# Team Viviane Solomon and Brandon Bonifacio
# How We Split Up The Work: ...

# HW7: Train a Sequence Classifier That Can Predict if a Sentence is in English or Spanish.

The goal of this assignment is to train a sequence classifier that can predict if a sentence is in 
English or Spanish. You should use the official PyTorch documentation to build your system 
from scratch. You may use other online sources as well but must cite your sources and indicate 
clearly what portions of your code have been copied and modified from elsewhere. You may 
work individually or with a partner on this assignment.


Each team should submit one assignment as a single jupyter notebook on Sakai. At the top of 
your notebook, please indicate both team members’ names and who did what. To speed up 
training, you may want to run your jupyter notebook in Google Colab with a GPU. Note: The 
datasets provided below are very large, and you don’t need to train on everything!
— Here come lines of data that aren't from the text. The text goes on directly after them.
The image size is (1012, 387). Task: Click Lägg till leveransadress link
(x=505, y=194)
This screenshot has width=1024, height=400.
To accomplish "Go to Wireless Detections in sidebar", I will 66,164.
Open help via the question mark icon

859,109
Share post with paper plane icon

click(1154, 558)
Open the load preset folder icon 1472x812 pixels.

In fact, as you develop your code, I would recommend using a tiny subset of data to iterate quickly, and 
wait until your code is debugged to start training on larger subsets of data. It is much better to 
have a functioning model that is trained on 1% of the data than a non-functional model that 
failed to train on 100% of the data.

An additional 10 points will be graded for the organization and clarity of your notebook. Your 
notebook should read like a tutorial and be understandable to others

## Part 1: Basic System with fixed-length inputs (65 points)

In the first part of the assignment you will do the following:


● Prepare the data (20 points). Get two large text files: one English file (WikiText-103, 
181MB) and one Spanish file (e.g. Spanish text corpus, 155MB). Convert to lowercase 
and remove all punctuation except “.” so the data only contains alphabet characters, 
whitespace, and periods. Determine a set of unique characters and map all characters 
to integers. Split the data into train & validation sets, and split each into chunks of fixed 
length.


● Train 1-layer model (20 Points). Define an LSTM model containing 1 LSTM layer 
followed by an output linear layer. Your model should classify a fixed-length sequence 
of characters as English or Spanish. Show your training & validation loss curves, along 
with your validation classification accuracy.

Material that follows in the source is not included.